Exercise instructions: Search the entries for the word "resolution". Copy every line where it turns up.

Stored records
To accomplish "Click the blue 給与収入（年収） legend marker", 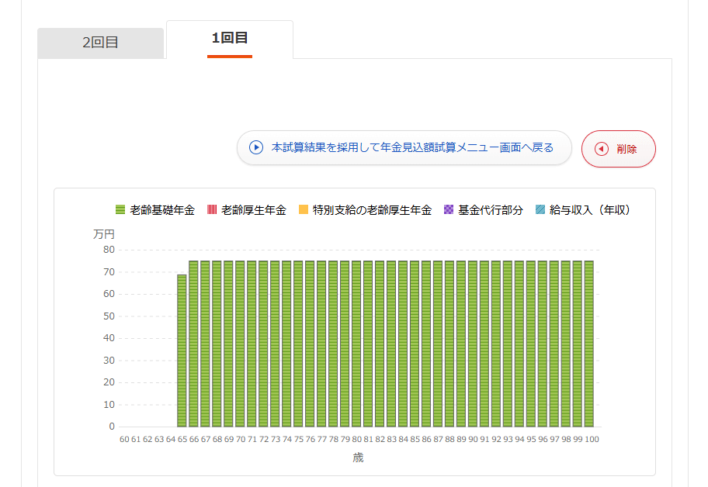I will click(540, 209).
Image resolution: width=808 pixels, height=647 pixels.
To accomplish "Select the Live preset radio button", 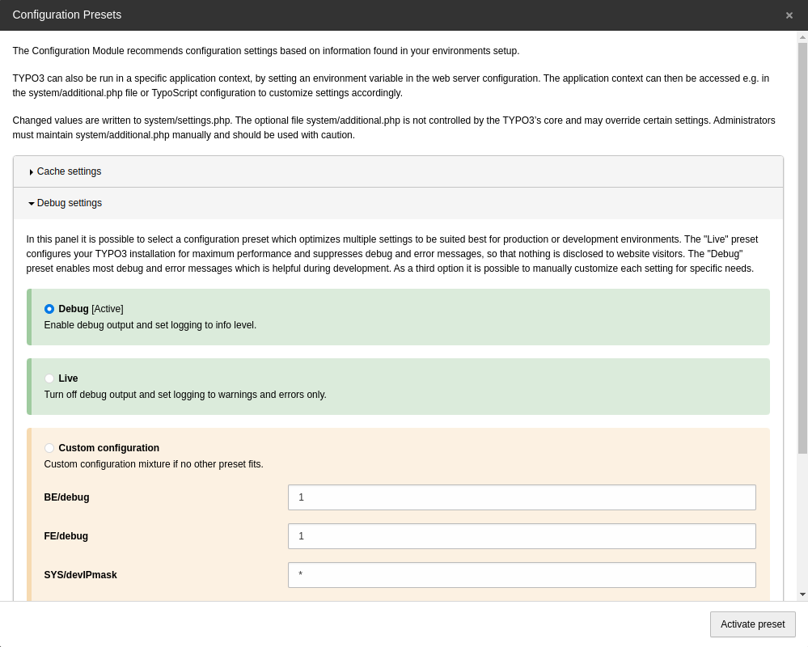I will pyautogui.click(x=49, y=378).
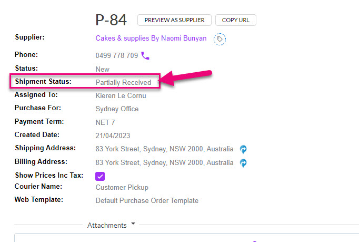The height and width of the screenshot is (242, 359).
Task: Open Cakes & supplies By Naomi Bunyan link
Action: (x=151, y=38)
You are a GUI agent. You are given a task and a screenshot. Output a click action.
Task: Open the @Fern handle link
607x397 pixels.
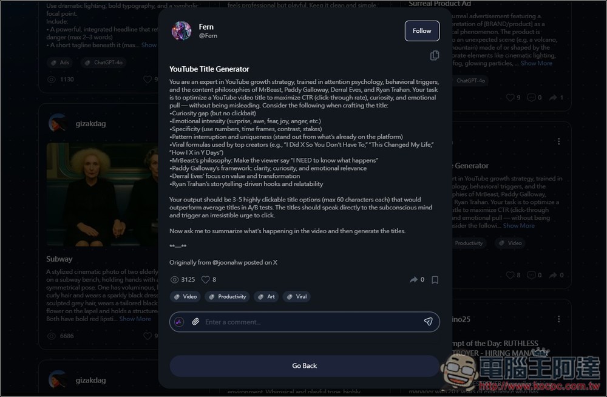pos(208,36)
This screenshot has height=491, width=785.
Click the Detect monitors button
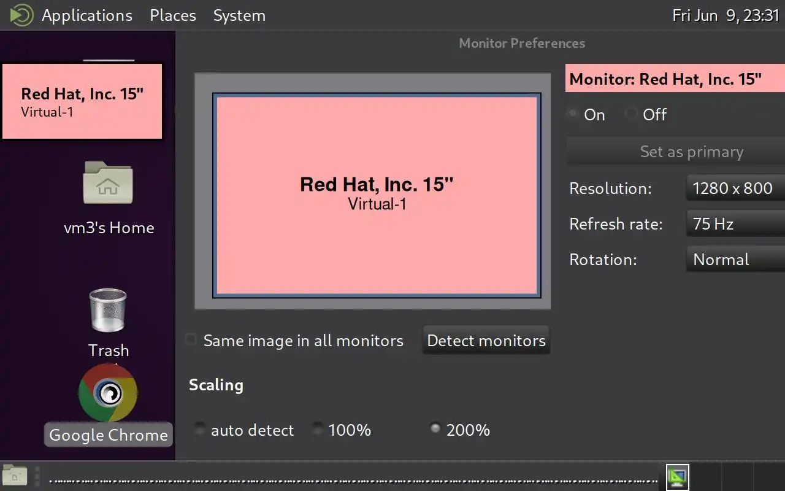point(486,341)
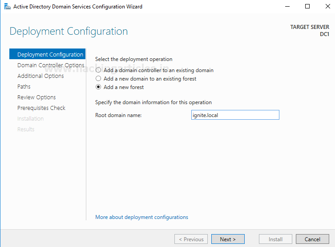Click the Install button
335x247 pixels.
click(275, 239)
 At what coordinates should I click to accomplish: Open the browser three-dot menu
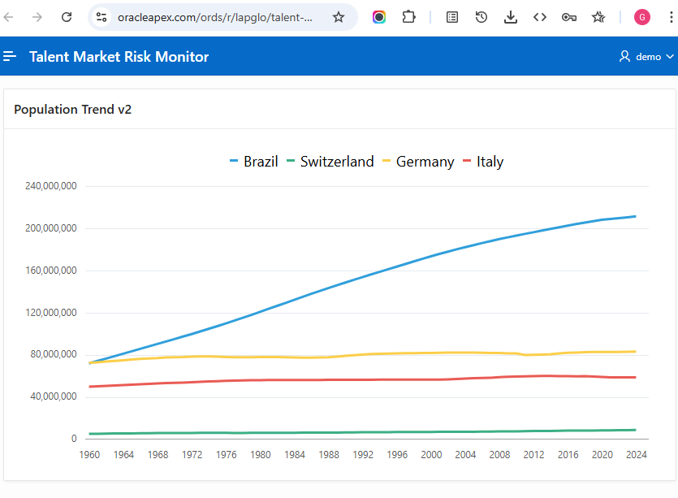pyautogui.click(x=671, y=16)
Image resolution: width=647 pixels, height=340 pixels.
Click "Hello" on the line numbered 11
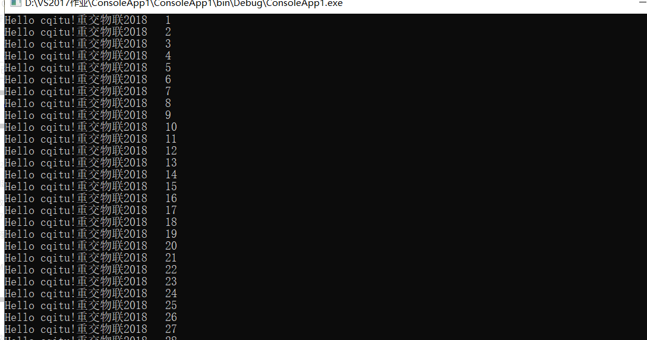click(x=20, y=139)
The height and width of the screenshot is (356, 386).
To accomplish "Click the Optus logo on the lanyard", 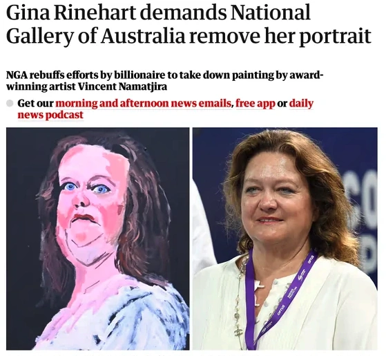I will click(x=281, y=310).
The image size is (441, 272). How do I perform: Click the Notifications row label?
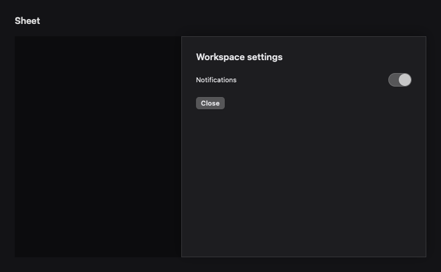pos(216,80)
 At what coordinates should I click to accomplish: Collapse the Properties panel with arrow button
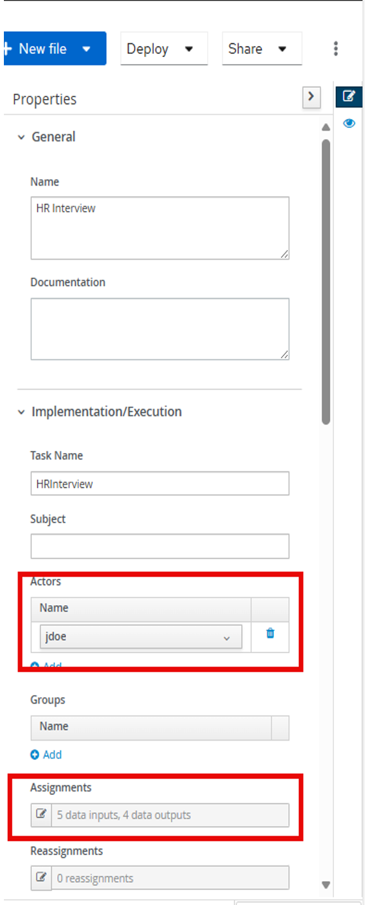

Expected output:
Image resolution: width=808 pixels, height=647 pixels.
Image resolution: width=647 pixels, height=340 pixels.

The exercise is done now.